Our final cohort included 2228 veterans with HIV (n = 1114) and without (n = 1114). Study participants had a mean age of 62.5 years (SD 6.33) at baseline. Over 98% of the sample were men (n = 2202) and 52% were non-Hispanic white (n = 1167), 38% non-Hispanic black (n = 844) and 10% other (n = 217.) Health risk behaviours and chronic noncommunicable conditions were common. Twenty-two percent had a history of tobacco use, and about 18% had an alcohol/drug abuse diagnosis. The prevalence of diabetes at baseline was 17%, high blood pressure 34% and 7% a history of stroke or transient ischemic attack. The comparison groups were generally well matched on individual-level variables (see Table 1). Participants with HIV were more likely to live in zip codes with higher education levels but lower median incomes.

Table 1:
Selected baseline characteristics of 2228 veterans with or without HIV.

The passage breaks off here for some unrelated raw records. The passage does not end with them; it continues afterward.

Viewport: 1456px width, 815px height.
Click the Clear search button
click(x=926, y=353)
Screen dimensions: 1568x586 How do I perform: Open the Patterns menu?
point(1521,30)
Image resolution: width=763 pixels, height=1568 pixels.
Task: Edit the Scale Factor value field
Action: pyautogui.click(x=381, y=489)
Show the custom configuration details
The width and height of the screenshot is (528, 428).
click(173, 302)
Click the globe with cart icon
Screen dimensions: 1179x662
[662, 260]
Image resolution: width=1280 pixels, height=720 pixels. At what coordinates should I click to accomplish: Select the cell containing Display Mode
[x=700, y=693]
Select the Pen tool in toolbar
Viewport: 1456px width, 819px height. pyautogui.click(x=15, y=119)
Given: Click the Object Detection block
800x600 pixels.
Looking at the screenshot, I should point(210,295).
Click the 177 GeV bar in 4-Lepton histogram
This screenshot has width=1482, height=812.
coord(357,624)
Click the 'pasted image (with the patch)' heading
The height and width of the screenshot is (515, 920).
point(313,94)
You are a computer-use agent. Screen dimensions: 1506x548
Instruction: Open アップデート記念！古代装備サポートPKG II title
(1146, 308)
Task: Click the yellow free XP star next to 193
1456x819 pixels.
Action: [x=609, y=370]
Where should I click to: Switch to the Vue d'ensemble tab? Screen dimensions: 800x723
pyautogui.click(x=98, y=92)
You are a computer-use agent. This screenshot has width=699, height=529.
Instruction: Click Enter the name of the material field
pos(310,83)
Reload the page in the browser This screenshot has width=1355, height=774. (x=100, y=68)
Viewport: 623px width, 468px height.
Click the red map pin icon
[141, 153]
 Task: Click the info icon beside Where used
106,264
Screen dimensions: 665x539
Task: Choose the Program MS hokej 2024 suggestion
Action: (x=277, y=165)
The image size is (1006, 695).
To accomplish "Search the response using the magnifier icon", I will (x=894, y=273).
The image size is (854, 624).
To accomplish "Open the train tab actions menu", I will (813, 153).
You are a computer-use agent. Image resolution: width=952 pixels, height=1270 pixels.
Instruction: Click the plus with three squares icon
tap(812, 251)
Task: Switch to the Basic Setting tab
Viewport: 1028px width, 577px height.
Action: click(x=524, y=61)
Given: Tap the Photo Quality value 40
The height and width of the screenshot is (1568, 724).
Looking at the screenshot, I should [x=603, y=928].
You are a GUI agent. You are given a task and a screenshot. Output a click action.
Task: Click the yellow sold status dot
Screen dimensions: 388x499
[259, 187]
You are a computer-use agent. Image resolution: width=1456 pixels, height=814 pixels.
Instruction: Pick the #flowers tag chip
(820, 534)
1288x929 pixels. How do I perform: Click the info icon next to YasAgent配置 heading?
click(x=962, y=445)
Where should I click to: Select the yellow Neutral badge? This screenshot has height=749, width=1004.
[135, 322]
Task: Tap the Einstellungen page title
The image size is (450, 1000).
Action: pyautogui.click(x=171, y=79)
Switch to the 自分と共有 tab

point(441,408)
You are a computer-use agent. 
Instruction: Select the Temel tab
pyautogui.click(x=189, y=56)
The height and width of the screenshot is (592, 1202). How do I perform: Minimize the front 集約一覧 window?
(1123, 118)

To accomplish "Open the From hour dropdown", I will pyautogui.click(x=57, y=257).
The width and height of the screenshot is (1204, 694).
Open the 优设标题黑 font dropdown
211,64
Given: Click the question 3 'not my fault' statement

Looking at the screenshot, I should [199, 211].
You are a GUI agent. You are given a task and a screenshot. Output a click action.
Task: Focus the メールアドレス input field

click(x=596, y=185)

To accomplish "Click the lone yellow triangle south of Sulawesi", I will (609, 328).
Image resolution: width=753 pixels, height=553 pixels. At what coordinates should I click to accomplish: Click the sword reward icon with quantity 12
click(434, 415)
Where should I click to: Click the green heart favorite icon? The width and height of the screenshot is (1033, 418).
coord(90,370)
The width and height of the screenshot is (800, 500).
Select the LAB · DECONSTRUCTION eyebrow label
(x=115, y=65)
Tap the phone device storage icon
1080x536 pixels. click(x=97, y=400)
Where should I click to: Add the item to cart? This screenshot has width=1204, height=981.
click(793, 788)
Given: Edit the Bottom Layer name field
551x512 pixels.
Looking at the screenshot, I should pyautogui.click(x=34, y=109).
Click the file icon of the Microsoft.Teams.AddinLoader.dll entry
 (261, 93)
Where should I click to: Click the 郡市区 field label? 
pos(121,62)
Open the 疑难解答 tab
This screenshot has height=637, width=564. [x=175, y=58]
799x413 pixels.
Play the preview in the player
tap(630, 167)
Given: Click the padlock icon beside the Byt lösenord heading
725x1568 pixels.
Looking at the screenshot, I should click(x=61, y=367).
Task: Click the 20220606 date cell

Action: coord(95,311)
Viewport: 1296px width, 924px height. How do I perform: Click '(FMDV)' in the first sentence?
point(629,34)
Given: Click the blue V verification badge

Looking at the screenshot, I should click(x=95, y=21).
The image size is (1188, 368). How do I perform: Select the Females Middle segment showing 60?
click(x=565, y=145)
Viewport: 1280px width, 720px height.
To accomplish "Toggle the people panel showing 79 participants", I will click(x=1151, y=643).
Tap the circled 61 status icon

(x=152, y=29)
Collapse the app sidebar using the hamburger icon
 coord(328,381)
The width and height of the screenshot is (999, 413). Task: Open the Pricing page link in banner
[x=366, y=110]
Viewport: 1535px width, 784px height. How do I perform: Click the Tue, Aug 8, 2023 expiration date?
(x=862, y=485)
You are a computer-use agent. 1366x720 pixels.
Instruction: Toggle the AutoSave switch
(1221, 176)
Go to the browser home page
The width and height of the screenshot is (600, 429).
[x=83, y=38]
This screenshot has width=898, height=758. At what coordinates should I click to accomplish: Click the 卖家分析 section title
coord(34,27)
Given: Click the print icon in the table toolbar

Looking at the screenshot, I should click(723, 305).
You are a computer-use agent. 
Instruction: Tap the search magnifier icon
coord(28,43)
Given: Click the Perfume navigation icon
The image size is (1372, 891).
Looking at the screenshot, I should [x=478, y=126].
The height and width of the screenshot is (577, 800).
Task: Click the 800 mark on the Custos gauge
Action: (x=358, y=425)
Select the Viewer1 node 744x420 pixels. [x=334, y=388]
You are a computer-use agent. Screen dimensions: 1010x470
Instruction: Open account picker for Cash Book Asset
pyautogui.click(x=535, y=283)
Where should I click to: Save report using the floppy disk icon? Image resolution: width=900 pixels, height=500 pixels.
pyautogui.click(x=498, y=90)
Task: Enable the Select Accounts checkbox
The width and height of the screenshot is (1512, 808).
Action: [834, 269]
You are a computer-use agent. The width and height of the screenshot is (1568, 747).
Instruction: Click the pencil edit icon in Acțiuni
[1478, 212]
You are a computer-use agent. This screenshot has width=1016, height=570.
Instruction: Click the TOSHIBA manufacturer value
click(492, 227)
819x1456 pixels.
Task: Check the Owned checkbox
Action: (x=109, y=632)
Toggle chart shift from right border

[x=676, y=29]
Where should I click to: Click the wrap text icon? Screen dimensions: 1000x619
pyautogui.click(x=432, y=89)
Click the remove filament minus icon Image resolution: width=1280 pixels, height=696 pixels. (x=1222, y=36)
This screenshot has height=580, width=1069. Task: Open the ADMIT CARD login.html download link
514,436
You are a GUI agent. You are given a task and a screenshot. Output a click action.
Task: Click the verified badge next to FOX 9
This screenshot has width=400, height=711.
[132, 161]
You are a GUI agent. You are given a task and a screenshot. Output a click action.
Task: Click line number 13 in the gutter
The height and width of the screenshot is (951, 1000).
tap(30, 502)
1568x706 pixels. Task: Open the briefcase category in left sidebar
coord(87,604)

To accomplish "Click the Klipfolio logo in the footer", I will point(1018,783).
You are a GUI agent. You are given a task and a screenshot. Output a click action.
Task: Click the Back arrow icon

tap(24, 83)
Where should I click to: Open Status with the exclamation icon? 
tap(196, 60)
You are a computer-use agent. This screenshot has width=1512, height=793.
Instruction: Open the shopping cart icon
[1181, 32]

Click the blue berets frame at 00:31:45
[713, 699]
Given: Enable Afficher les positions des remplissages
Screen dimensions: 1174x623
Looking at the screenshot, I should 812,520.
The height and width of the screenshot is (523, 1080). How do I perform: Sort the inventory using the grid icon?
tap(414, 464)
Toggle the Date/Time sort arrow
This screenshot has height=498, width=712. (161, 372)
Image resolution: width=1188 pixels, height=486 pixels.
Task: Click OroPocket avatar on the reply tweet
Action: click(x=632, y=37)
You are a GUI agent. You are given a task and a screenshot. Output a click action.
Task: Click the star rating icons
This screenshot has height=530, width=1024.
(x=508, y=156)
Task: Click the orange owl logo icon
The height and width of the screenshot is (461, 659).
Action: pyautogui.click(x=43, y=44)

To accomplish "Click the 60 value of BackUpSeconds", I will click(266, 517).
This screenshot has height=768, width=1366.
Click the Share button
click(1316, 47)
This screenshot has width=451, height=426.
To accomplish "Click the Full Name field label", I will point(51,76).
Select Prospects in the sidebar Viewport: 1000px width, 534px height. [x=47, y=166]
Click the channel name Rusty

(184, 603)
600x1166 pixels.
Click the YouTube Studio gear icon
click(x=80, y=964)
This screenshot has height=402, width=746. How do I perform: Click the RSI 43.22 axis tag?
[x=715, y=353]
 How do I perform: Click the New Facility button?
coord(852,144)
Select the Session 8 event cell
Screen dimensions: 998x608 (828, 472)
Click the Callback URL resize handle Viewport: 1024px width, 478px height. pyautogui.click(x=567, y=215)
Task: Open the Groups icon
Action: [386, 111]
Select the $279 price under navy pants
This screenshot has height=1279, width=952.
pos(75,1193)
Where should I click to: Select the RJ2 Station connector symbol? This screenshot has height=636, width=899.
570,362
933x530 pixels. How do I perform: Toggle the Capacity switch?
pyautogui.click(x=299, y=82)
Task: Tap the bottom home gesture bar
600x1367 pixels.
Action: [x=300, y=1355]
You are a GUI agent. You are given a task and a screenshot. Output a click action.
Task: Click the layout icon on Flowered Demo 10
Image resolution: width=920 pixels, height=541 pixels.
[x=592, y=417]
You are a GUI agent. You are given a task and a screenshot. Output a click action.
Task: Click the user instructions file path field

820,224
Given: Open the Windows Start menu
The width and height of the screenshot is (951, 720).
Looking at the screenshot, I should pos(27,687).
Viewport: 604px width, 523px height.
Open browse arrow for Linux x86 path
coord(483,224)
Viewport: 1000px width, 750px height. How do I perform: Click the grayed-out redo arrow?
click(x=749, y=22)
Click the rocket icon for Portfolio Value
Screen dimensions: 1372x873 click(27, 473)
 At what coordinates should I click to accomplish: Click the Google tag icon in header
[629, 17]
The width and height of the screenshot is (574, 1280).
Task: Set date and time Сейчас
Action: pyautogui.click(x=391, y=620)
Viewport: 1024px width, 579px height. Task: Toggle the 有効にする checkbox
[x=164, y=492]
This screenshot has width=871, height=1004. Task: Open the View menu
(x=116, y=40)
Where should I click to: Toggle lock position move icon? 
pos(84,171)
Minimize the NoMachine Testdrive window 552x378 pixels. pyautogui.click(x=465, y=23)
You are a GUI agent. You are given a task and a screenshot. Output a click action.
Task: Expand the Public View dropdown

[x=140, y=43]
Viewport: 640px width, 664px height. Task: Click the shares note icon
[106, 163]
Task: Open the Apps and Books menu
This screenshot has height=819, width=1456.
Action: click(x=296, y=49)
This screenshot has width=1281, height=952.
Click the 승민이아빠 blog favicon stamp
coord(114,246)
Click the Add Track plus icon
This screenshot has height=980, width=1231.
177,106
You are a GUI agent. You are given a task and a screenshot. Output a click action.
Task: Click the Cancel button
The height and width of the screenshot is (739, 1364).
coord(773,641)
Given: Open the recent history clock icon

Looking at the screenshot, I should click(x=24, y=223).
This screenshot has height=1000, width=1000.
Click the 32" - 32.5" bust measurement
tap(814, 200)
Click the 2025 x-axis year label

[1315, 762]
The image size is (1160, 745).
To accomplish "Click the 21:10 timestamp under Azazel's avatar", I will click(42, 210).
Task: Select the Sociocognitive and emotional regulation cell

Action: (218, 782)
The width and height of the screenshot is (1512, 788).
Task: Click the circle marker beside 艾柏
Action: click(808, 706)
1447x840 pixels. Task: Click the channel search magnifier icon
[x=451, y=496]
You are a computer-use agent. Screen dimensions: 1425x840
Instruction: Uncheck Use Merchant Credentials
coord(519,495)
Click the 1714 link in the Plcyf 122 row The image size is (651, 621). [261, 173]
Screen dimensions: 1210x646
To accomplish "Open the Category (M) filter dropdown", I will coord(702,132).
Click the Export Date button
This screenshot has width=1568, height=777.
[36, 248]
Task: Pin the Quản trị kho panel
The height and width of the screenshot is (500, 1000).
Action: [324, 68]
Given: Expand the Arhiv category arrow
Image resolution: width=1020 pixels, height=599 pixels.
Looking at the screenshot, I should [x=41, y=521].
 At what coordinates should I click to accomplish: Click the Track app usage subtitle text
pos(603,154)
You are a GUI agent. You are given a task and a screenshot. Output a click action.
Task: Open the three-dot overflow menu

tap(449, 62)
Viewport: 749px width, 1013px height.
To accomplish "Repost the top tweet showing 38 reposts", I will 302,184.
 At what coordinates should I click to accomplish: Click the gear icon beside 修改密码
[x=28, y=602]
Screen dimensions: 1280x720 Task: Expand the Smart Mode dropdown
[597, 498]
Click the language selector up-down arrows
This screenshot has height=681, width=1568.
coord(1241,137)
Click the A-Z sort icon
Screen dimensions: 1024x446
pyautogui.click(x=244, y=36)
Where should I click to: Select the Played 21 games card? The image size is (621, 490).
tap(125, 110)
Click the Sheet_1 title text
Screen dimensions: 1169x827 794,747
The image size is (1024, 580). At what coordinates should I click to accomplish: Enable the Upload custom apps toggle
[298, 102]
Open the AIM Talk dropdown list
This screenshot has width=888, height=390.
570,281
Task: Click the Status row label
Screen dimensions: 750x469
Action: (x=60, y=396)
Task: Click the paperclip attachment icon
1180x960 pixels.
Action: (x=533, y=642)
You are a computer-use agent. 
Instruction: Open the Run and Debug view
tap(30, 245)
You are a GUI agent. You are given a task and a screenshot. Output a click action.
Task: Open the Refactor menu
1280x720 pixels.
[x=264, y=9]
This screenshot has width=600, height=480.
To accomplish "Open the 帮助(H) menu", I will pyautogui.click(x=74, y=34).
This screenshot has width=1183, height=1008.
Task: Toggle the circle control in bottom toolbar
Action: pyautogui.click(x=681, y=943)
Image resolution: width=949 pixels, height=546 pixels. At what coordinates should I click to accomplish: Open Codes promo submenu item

During the follow-up period of up to 11 years (mean 5 years, SD 3), 57 cases of incident dementia (5.1%) were diagnosed in people with HIV compared with 33 cases in those without HIV (3%), P = 0.01. Most had a diagnosis of dementia NOS. Specific dementia subtype was only recorded in one-third of participants; in veterans with HIV, 11 (19%) developed a diagnosis of HAD during follow-up. Excluding HAD, the patterns of dementia subtype diagnoses where recorded were similar between the groups; four Alzheimer's disease (7%) and six vascular dementia (10%) in people with HIV, compared with 4 with Alzheimer's disease (10%), six vascular dementia (18%) and two frontotemporal dementia (FTD) in those without HIV.

Accounting for the competing risk of death and adjusting for age, sex, race/ethnicity, substance use, education and income, veterans with HIV were still 50% more likely to receive a diagnosis of dementia (hazard ratio 1.50, 95% CI 0.96–2.35). The cumulative incidence of dementia in veterans with and without HIV adjusted for demographic and comorbidities is shown in Fig. 2. A total of 467 (21%) veterans died during the follow-up period. Veterans with HIV were more likely to die during follow-up (unadjusted relative risk 1.67, 95% CI 1.41–1.97) than those without.

Fig. 2:
Cumulative incidence of dementia in veterans with HIV and those without in competing risk model.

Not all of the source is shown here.